Jesus smiled and nodded. Aretas buried his face in Jesus’ hands, his tears falling on the gaping wounds. Jesus clasped the frail old man to His breast, deeply touched. Jotapa looked up through her tears, laughing exultantly in sheer, abandoned joy.

‘My Hebrew friend,’ Aretas murmured though his wracking sobs. And Jesus wept. Jotapa stared, transfixed as a shining white seal slowly materialized on Aretas’ forehead in the sign of a cross.

‘Come, My friend,’ Jesus said. ‘There is something I must show you.’

With infinite gentleness Jesus eased Aretas out of the bed and, clasping him tightly around his waist, led him over to the huge palace doors that opened onto the exotic oriental gardens. He pulled back the heavy pale rose silk curtains.

There, at the base of the marble steps, stood Zahi, radiant, his arms outstretched to his father.

Aretas looked back to Jesus, his eyes wide and questioning. Jesus nodded.
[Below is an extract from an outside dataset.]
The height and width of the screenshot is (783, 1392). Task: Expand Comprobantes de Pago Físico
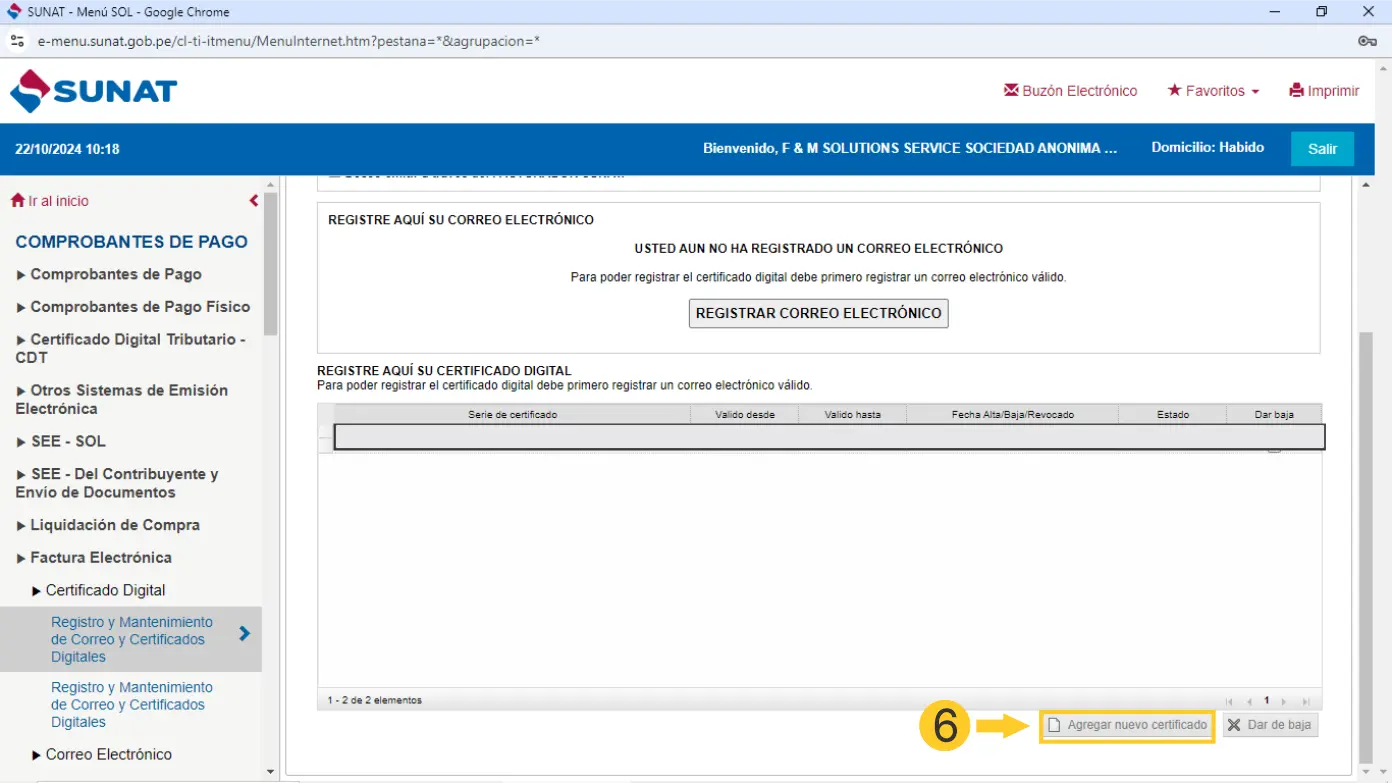point(139,307)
Jotapa moved towards him, tears streaming down her face.

‘You are taking him?’

‘If it is his wish,’ Jesus said quietly.

Aretas looked at Zahi, then at Jesus, then back to Jotapa. ‘It is my wish.’ He turned to Jotapa, torn.

‘I would go with them, Jotapa,’ he whispered. ‘I would visit the land of the Rubied Door.’

Jotapa flew into Aretas’ arms. He clasped her tightly to him. She held him as though she would never let him go, her tears staining his night-robe. Finally, she looked up at him, her words hardly distinguishable through her sobs.

‘I will miss you, dearest Papa ... Go,’ she sobbed. ‘Go and be with those you love.’

Aretas kissed her fiercely on the head, as he had done when she was a child.

‘You will make a great queen of Arabia!’ he declared, then turned to Jesus, who nodded.

And unaided, he strode through the grand doors, down the marble stairs towards his firstborn son, whose arms stretched wide to greet him. He turned once more to look back at Jotapa, and then he was gone.

Jotapa turned from the doors to find Ayeshe, his face awash with tears.